The first part of the program is a gratuitous use of macros. The
define-coefficients macro defines one of the coefficients mentioned
in Knuth’s last word letter (c1 to c5). Each coefficient is
parameterized by the k-value, which means that we should define a
procedure that takes k as an argument and returns cn(k). Knuth’s
table gives us the first values it should return (consts). For the
rest of the values we’ll use the corresponding relation. As a bonus
the macro also creates a hashtable where it stores previously computed
values, which is key to speeding up the algorithm.
(define-syntax define-coefficients (syntax-rules () ((_ (name k) consts equation) (define name (let ((h (make-eqv-hashtable))) (lambda (k) (let ((v consts)) (cond ((< k 0) (vector-ref v 0)) ((< k (vector-length v)) (vector-ref v k)) ((hashtable-ref h k #f)) (else (let ((t equation)) (hashtable-set! h k t) ;memoize t))))))))))
Next the macro is used to define the coefficients.
(define-coefficients (c1 k) '#(0 0 0 1 2 3) (+ (c1 (- k 1)) (c2 (- k 1)))) (define-coefficients (c2 k) '#(0 0 1 1 1 2) (+ (c2 (- k 1)) (c3 (- k 1)))) (define-coefficients (c3 k) '#(0 1 1 0 0 1) (+ (c3 (- k 1)) (c4 k))) (define-coefficients (c4 k) '#(1 1 0 0 0 0) (+ (c1 (- k 1)) (c4 (- k 1)) -1)) (define-coefficients (c5 k) '#(1) 0)
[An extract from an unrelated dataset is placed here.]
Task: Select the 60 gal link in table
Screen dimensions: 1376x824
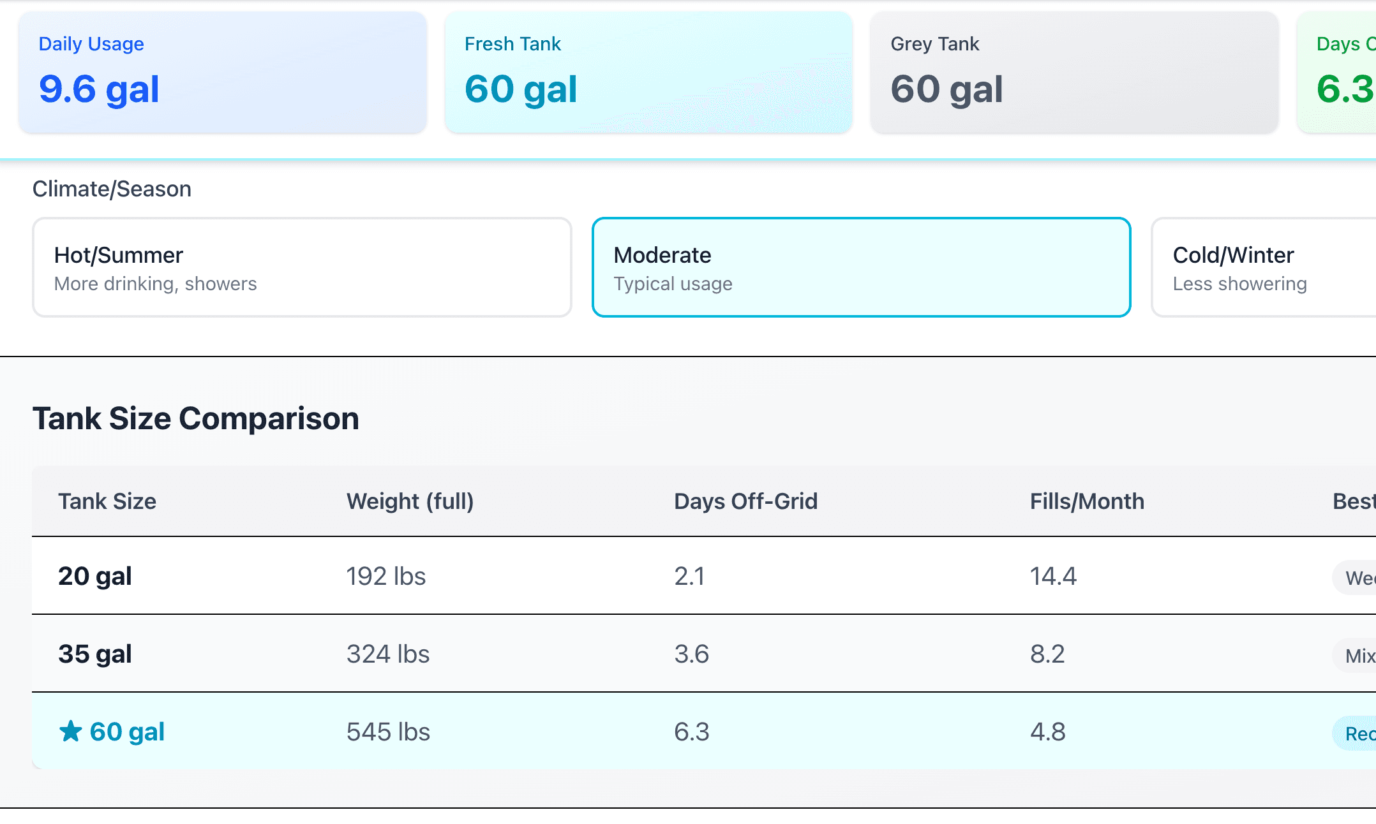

The equations given as the last argument to the macro are the relations adjusted to cn(k) instead of cn(k+1). Now that the coefficients have been defined it is easy to define A, just as Knuth observed:
(define (A k x1 x2 x3 x4 x5) (+ (* (c1 k) x1) (* (c2 k) x2) (* (c3 k) x3) (* (c4 k) x4) (* (c5 k) x5)))
Computing what is commonly referred to as A(k) is now achieved by
(A k 1 -1 -1 1 0). In Chez Scheme the computation takes no
time at all, even for very large k that no existing machine could
possibly handle using the original algorithm:
> (time (A 11 1 -1 -1 1 0)) (time (A 11 ...)) no collections 0.000004543s elapsed cpu time 0.000004149s elapsed real time 96 bytes allocated -138 > (time (A 128 1 -1 -1 1 0)) (time (A 128 ...)) no collections 0.000007392s elapsed cpu time 0.000007114s elapsed real time 304 bytes allocated -4635937302118988398753530618599286738522250 > (time (A 1024 1 -1 -1 1 0)) (time (A 1024 ...)) no collections 0.000744346s elapsed cpu time 0.000743677s elapsed real time 635472 bytes allocated -134525946204897748012677078309699584745858677996302504232754322006054514469295899995329805478290190232956296857851394596551319734862436102284482400522332522964879376131124504760141628006776332968808079671234906412428151832076596502192653046509414077174915139024920128557185075083924034657098210492453447406606370793777979291350811243549339280709645840417
Only one question is left unanswered. Whether or not a sufficiently smart compiler can (or indeed should) transform Knuth’s original algorithm into the fast algorithm presented here.
This was written as the first part of a series of articles on stuff that has been lying around on this website for a long time without any real commentary. The code it talks about was written in 2012.